Fossil invertebrates

The invertebrate palaeontology collections contain around 350,000 specimens, including over 1,000 type specimens. They cover all the major phyla: sponges, corals, bryozoans, brachiopods, molluscs, arthropods, echinoderms and graptolites, as well as enigmatic organisms that are yet to be classified. The collections range from the middle of the Ediacaran – around 575 million years ago – to the end of the Pleistocene 11,700 years ago, and contain specimens from all the Earth's continents except Antarctica.

 

Trilobite Comura bultyncki from the Devonian of Djebel Issoumour, Morocco.

 The trilobite Comura bultyncki from the Devonian of Djebel Issoumour, Morocco.

 

The earliest specimens to survive in the collections are those described by Edward Lhwyd, the second keeper of the original Ashmolean Museum, in his catalogue of the museum’s collections published in 1699. Other important historical collections came from William Buckland, Oxford’s first geological lecturer, and Charles Lyell, a former pupil of Buckland who went on to become a great influence on Charles Darwin. The collections are particularly strong in Mesozoic molluscs, with large collections donated by W J Arkell, John Callomon, Jim Kennedy and others.

 

 

In recent years there has been a particular focus on specimens showing soft-tissue preservation, including material from the 525-million-year-old Chengjiang Lagerstätte and the 425-million-year-old Herefordshire Lagerstätte. The acquisition of the Martin Brasier collection in 2014 means that there are also extensive collections from around the Ediacaran-Cambrian boundary, providing a remarkable window on the early evolution of life on Earth.

     

    Sponges

    Geological range: Palaeozoic and Mesozoic sponges are well represented in our collection.
    Countries of origin: The collection is representative of all continents except Africa, Australia and Antactica.

    Corals

    Geological range: The full geological range of brachiopods (Cambrian to Recent) is represented in our collection.
    Geographical origin: The collection is representative of all continents except Australia, South America and Antactica.

    Brachiopods

    Geological range: The full geological range of brachiopods (Cambrian to Recent) is represented in our collection, though we currently have none from the Oligocene.
    Geographical origin: The collection is representative of all continents except Antactica.

    Molluscs

    Geological range: The full geological range of molluscs (Cambrian to Recent) is represented in our collection.
    Geographical origin: The collection is representative of all continents except Antactica.

    Arthropods

    Geological range: The full geological range of arthropods (Cambrian to Recent) is represented in our collection.
    Geographical origin: The collection is representative of all continents except Antactica.

    Echinoderms

    Geological range: The full geological range of echinoderms (Cambrian to Recent) is represented in our collection.
    Geographical origin: The collection is representative of all continents except Antactica.

    Graptolites

    Geological range: Much of the geological range of graptolites (Cambrian to Recent) is represented in our collection, though we currently have none from the Carboniferous.
    Geographical origin: The collection is representative of all continents except Antactica.

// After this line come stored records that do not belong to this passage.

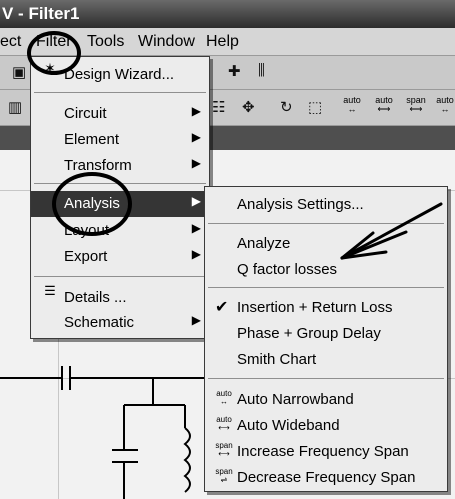 This screenshot has height=499, width=455. I want to click on component-icon: ✚, so click(234, 71).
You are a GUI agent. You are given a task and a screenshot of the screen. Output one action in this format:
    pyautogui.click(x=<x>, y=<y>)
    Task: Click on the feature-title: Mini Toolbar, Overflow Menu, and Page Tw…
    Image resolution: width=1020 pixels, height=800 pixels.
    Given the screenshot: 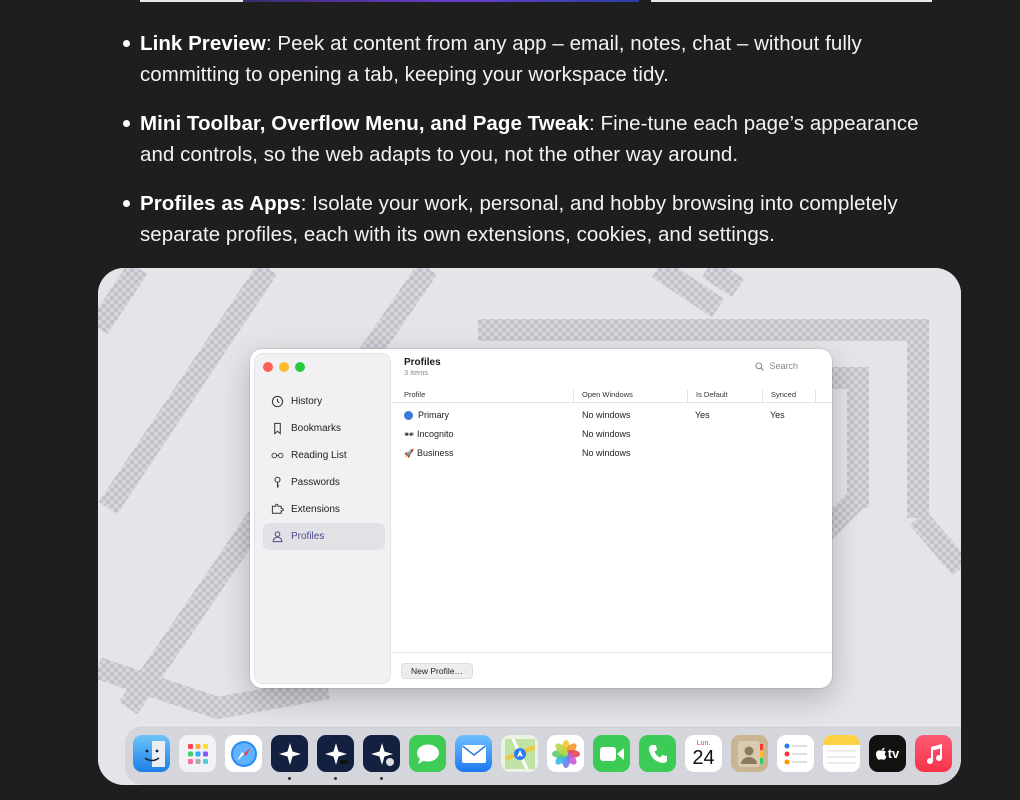 What is the action you would take?
    pyautogui.click(x=365, y=124)
    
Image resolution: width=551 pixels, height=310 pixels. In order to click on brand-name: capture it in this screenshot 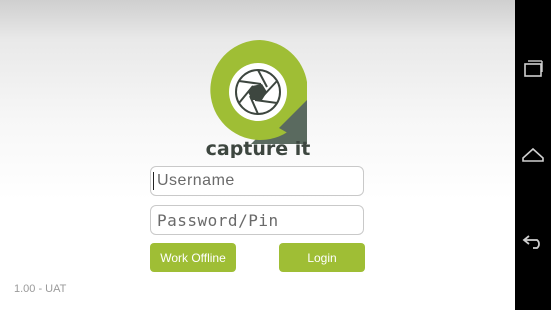, I will do `click(258, 148)`.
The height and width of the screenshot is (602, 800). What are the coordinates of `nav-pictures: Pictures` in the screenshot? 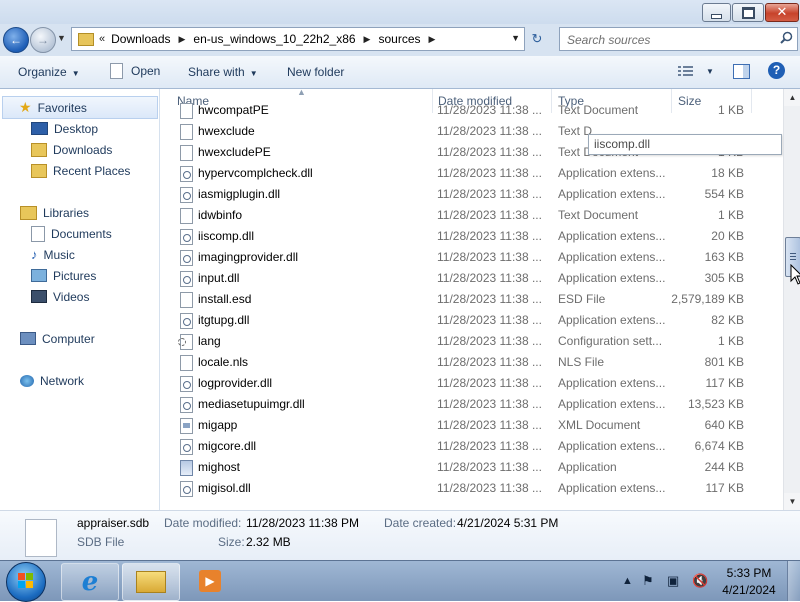 It's located at (64, 276).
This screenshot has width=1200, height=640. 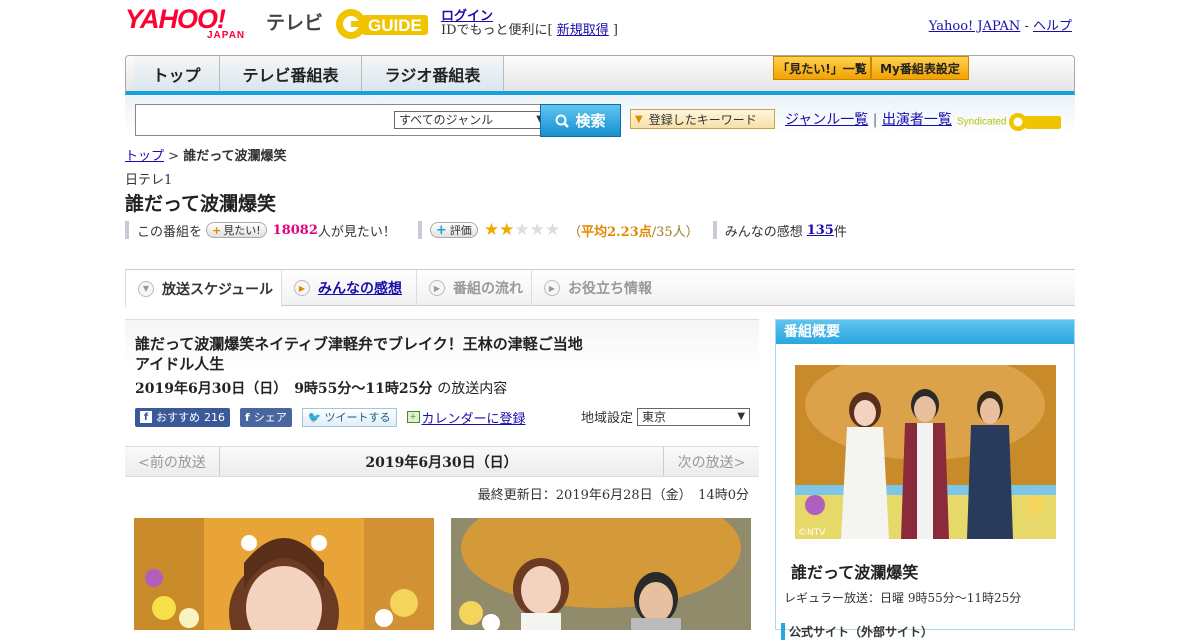 What do you see at coordinates (820, 230) in the screenshot?
I see `kansou-count-link: 135` at bounding box center [820, 230].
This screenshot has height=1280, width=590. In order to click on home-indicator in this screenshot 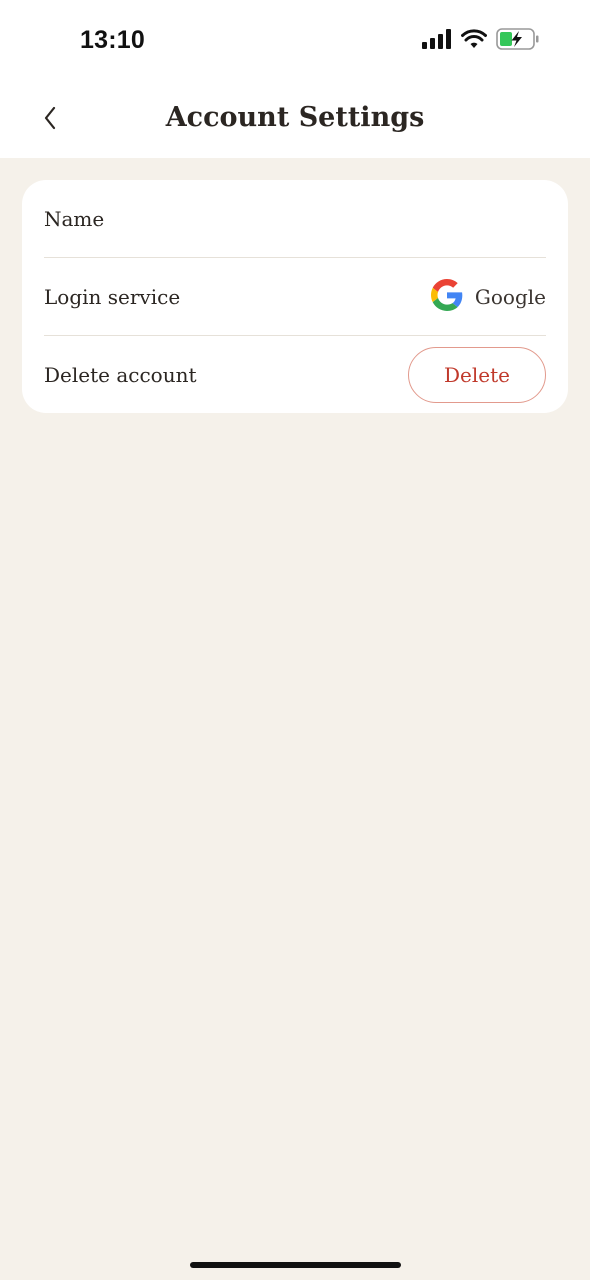, I will do `click(296, 1265)`.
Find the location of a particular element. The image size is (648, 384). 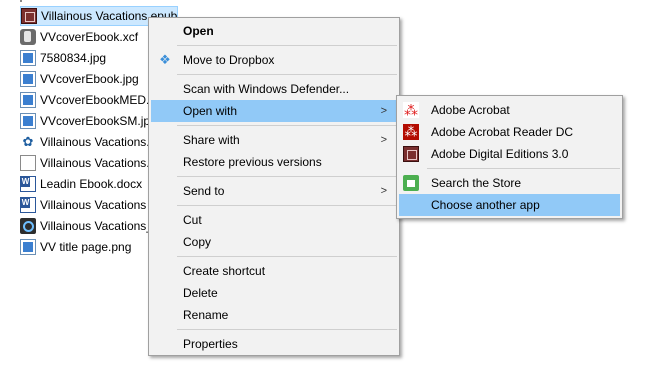

menu-item-move-to-dropbox: ❖ Move to Dropbox is located at coordinates (274, 60).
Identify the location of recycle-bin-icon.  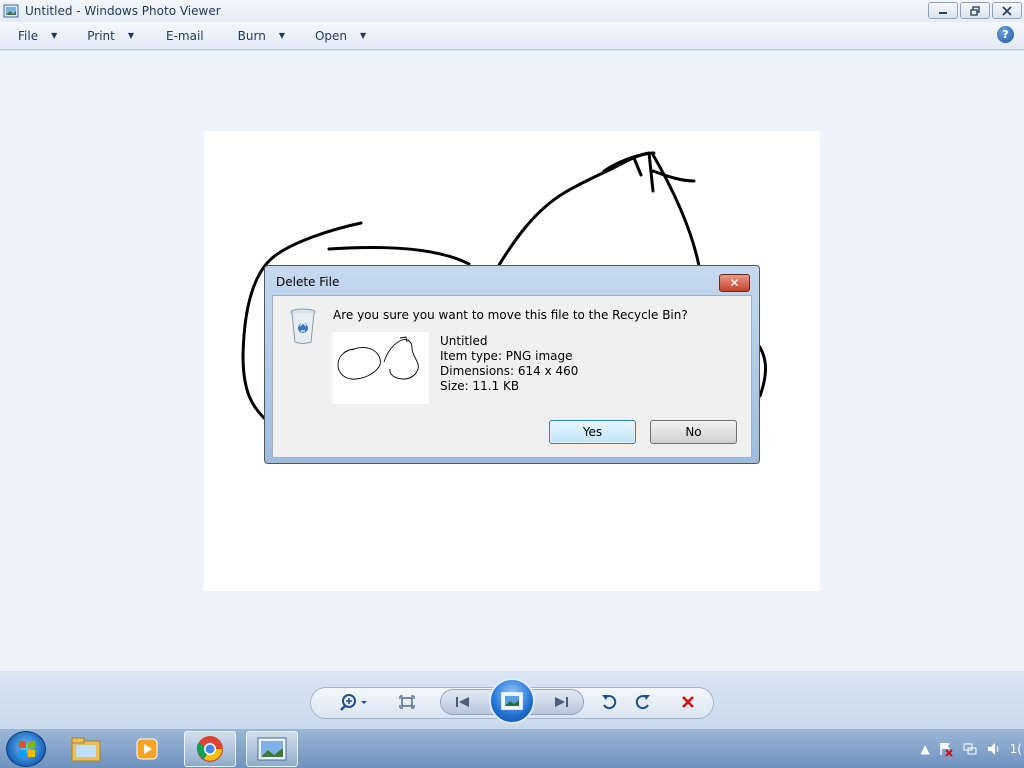
(303, 326).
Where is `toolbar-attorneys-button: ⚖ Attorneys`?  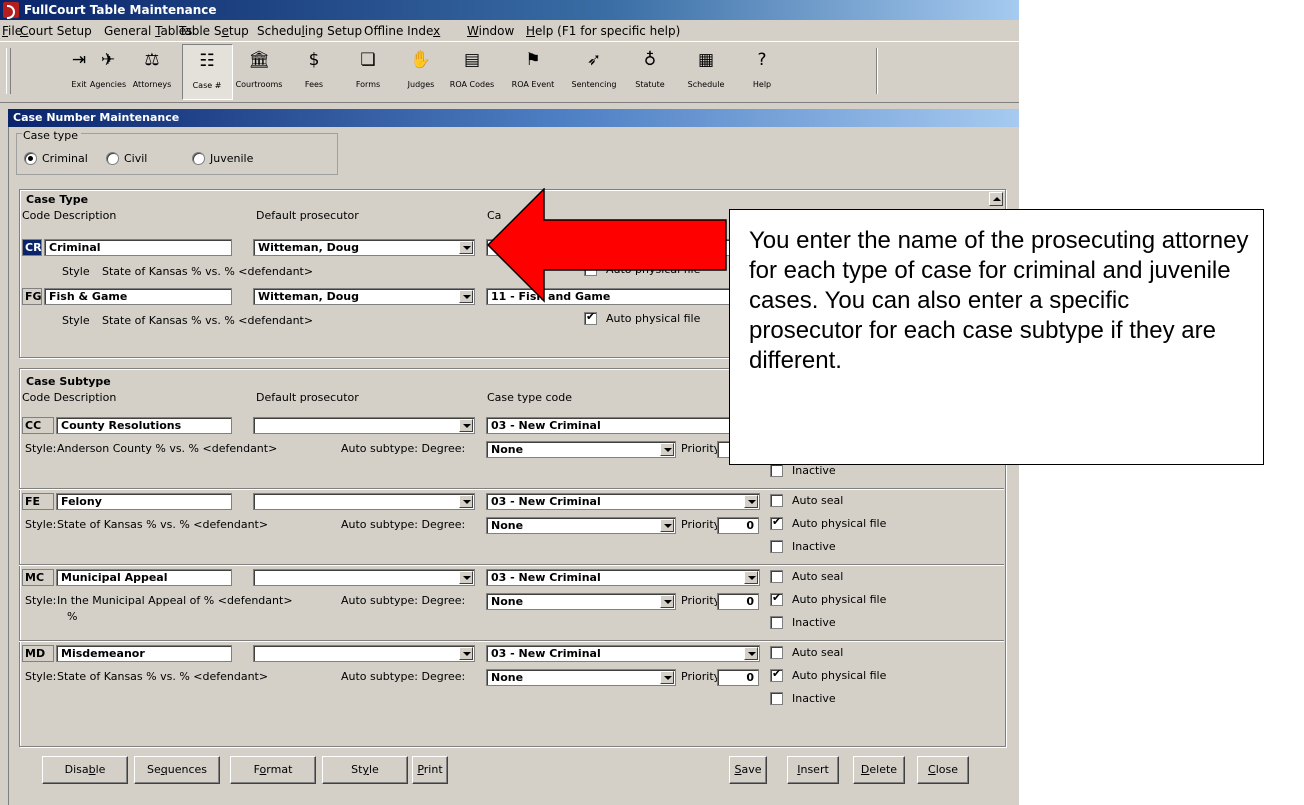
toolbar-attorneys-button: ⚖ Attorneys is located at coordinates (152, 71).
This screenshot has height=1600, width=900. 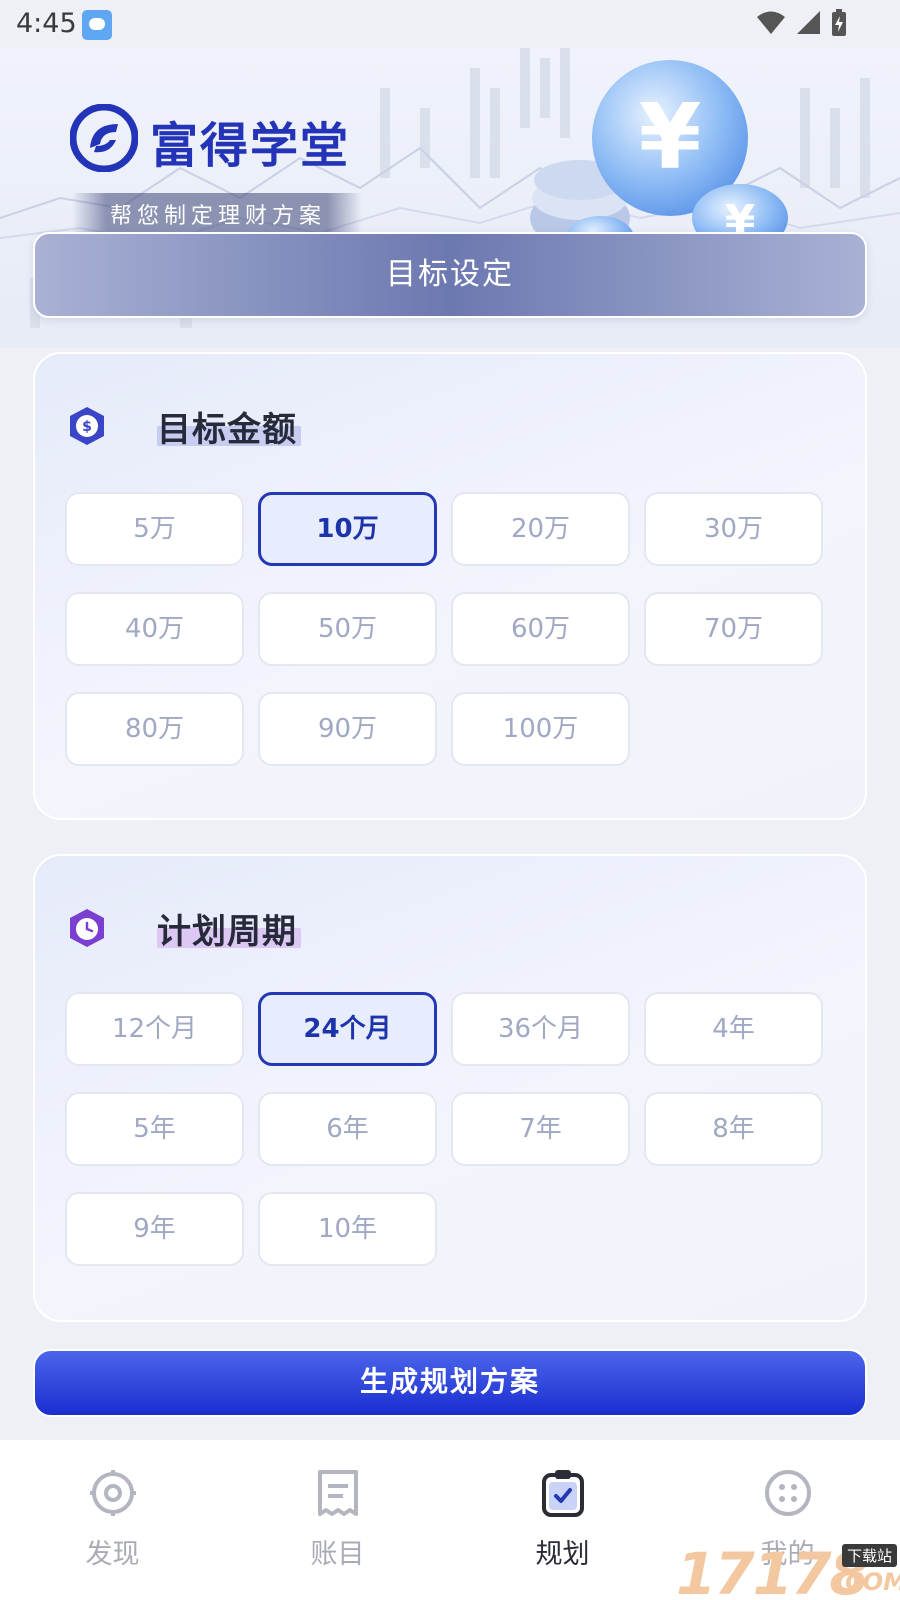 What do you see at coordinates (734, 629) in the screenshot?
I see `amount-option: 70万` at bounding box center [734, 629].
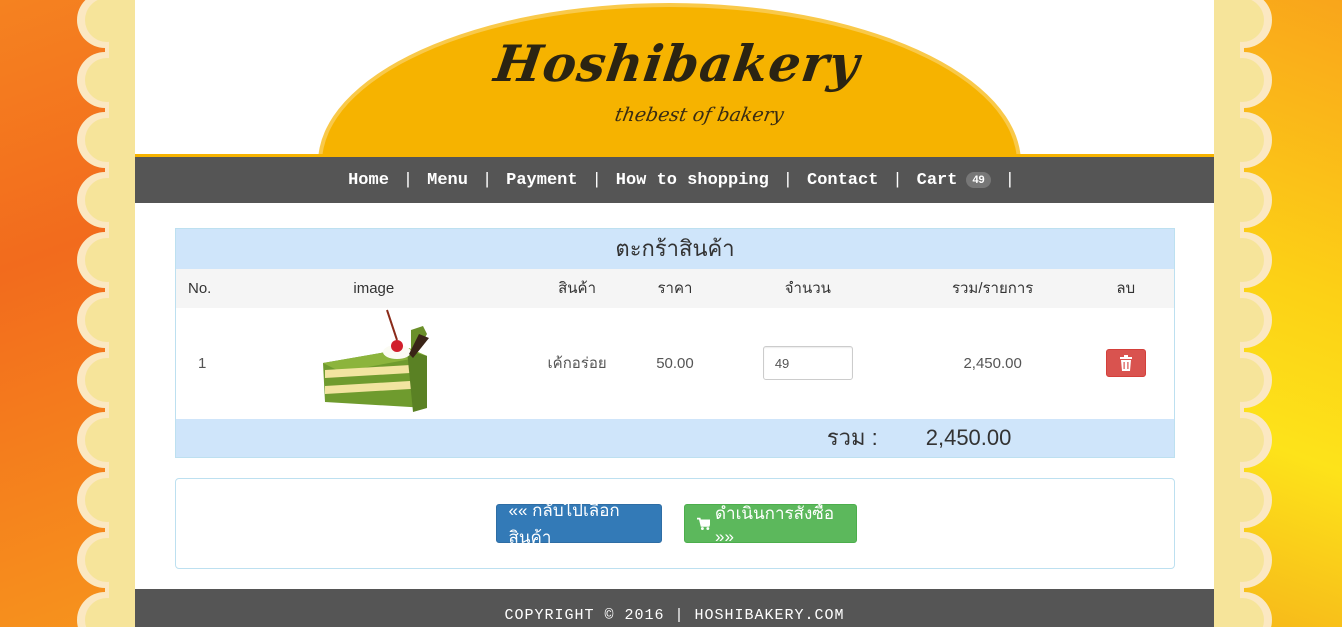  I want to click on brand-tagline: thebest of bakery, so click(700, 115).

    Ediacaran organisms and small shelly fossils

    Geological range: The full geological range of Ediacaran organisms (Ediacaran) and of small shelly fossils (Ediacaran to Cambrian) are represented in our collection.
    Geographical origin: The collection is representative of all continents except Antactica.

    Trace fossils

    Geological range: The full geological range of trace fossils (Ediacaran to Recent) is represented in our collection.
    Geographical origin: The collection is representative of all continents except Antactica.

     

     

    Notable collections of fossil invertebrates include:

    • Martin Brasier collection: Ediacaran fossils from the UK, Russia, Ukraine, Oman, Australia, Canada and Brazil; small shelly fossils from the UK, India, Iran, Namibia and Canada
    • Cocks-Ziegler collection: Silurian brachiopods from the Welsh Borderland
    • Herefordshire Lagerstätte: exceptionally preserved Silurian arthropods and other fossils from the Welsh Borderland
    • John Callomon collection: Jurassic ammonites from the UK, France, Germany, Russia and India
    • W.J. Arkell collection: Jurassic invertebrates from the UK and France
    • Ernest Westlake collection: Cretaceous invertebrates from the UK
    • Jim Kennedy collection: Cretaceous invertebrates from the UK, France, north Africa, South Africa and the USA.